8. __Examples__ provides one or more examples of how to use the function. These are stand-alone examples, so there's nothing to stop us running them. This is often the most useful section of all. Seeing a function in action is a very good way to cut through the jargon and understand how it works.
## Vignettes and demos {#vignettes}
The Oxford English Dictionary defines a vignette as, "A brief evocative description, account, or episode." The purpose of a package vignette in R is to provide a relatively brief, practical account of one or more of its features. Not all packages come with vignettes, though many of the best thought out packages do. We use the `vignette` function to view all the available vignettes in Rstudio. This will open up a tab that lists each vignette under their associated package name along with a brief description. A package will often have more than one vignette. If we just want to see the vignettes associated with a particular package, we have to set the `package` argument. For example, to see the vignettes associated with __dplyr__ we use:
```{r, eval=FALSE}
vignette(package = "dplyr")
```
Each vignette has a name (the "topic") and is available either as a PDF or HTML file (or both). We can view a particular vignette by passing the `vignette` function the `package` and `topic` arguments. For example, to view the "data_frames" vignette in the __`dplyr`__ package we would use:
```{r, eval=FALSE}
vignette(topic = "data_frames", package = "dplyr")
```
The `vignette` function is fine, though it is usually more convenient to browse the list of vignettes inside a web browser. This allows us to open a particular vignette directly by clicking on its link, rather than working at the Console.

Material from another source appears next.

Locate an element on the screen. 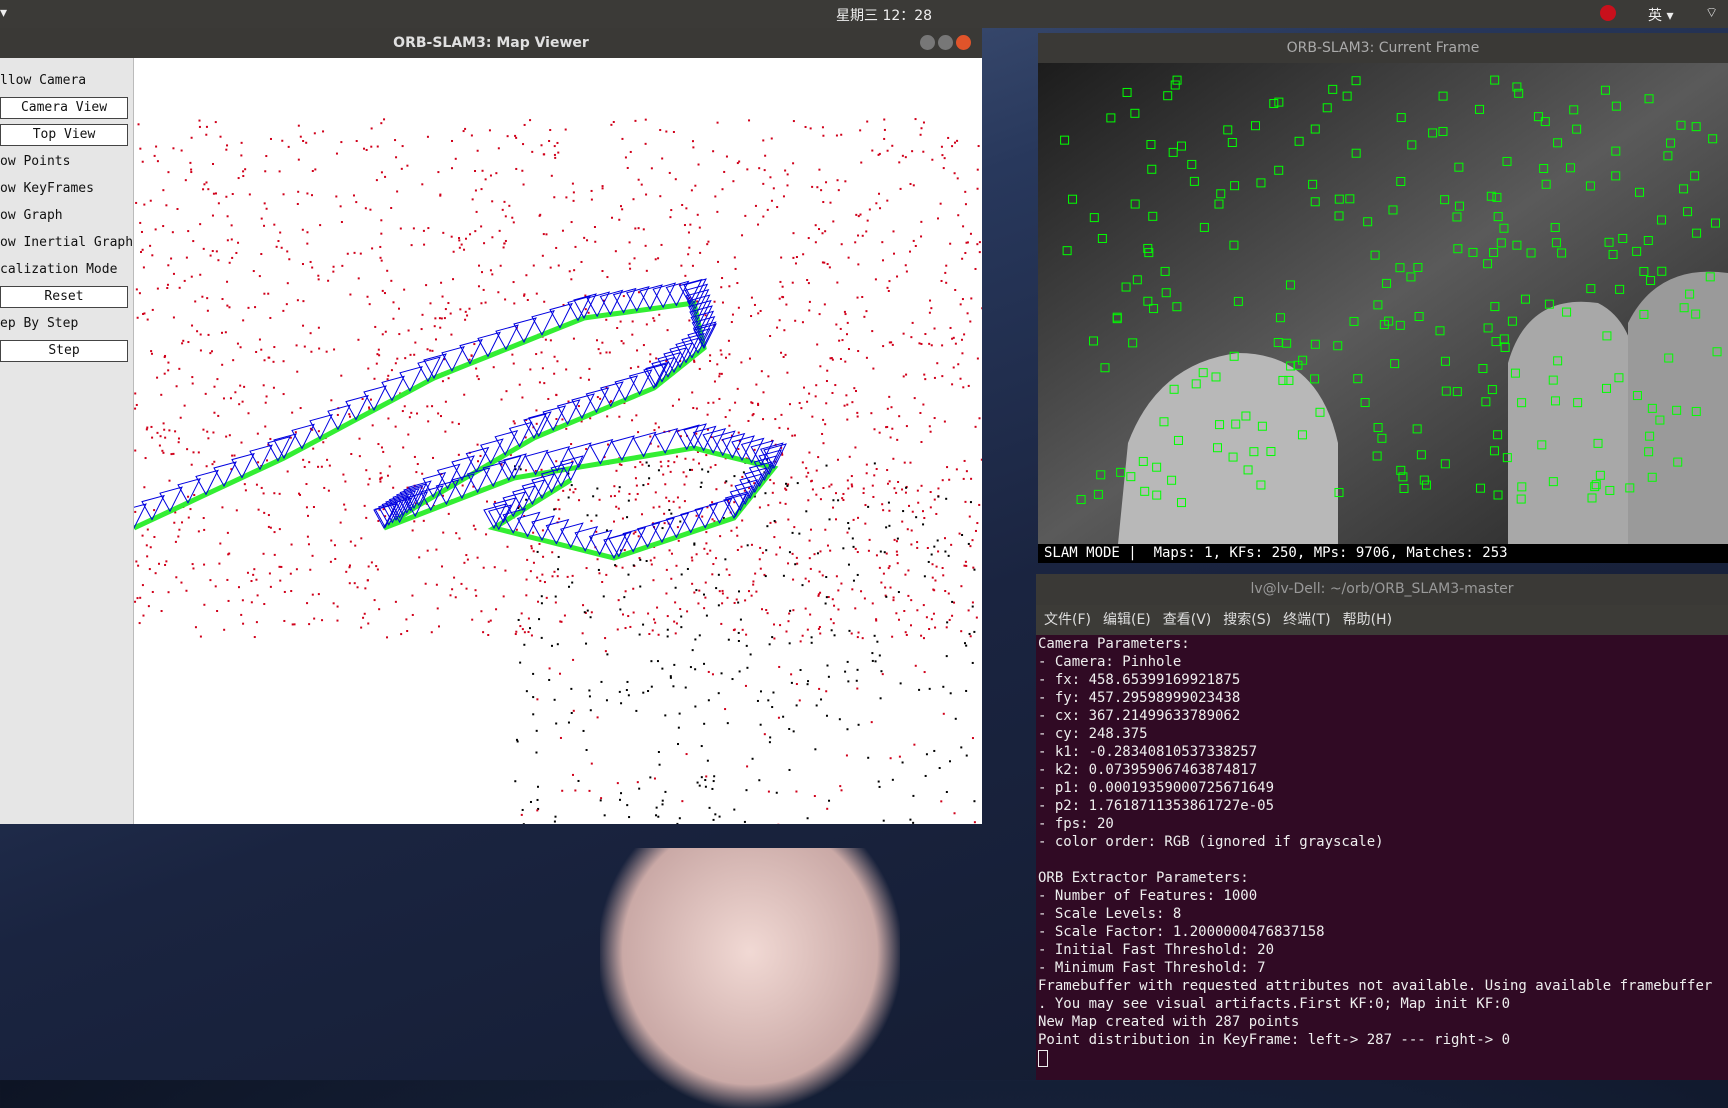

We can use the `browseVignettes` function to do this:
```{r, eval=FALSE}
browseVignettes()
```
This will open a page in our browser showing the vignettes we can view. As one should expect by now, we can narrow our options to a specific package by setting the `package` argument.
In addition to vignettes, some packages also include one or more 'demos' (demonstrations). Demos are a little like vignettes, but instead of just opening a file for us to read, the demo function can actually runs a demonstration R scripts. We use the `demo` function (without any arguments) to list the available demos:
```{r, eval=FALSE}
demo()
```
When we use the `demo` function like this it only lists the demos associated with packages that have been loaded in the current session (via `library`). If we want to see all the demos we can run we need to use the somewhat cryptic `demo(package = .packages(all.available = TRUE))`.
In order to actually run a demo we use the `demo` function, setting the `topic` and `package` arguments. For example, to run the "colors" demo in the __grDevices__ package we would use:
```{r, eval=FALSE}
demo(colors, package = "grDevices", ask = FALSE)
```
This particular demo shows off some of the pre-defined colours we might use to customise the appearance of a plot. We've suppressed the output though because so much is produced.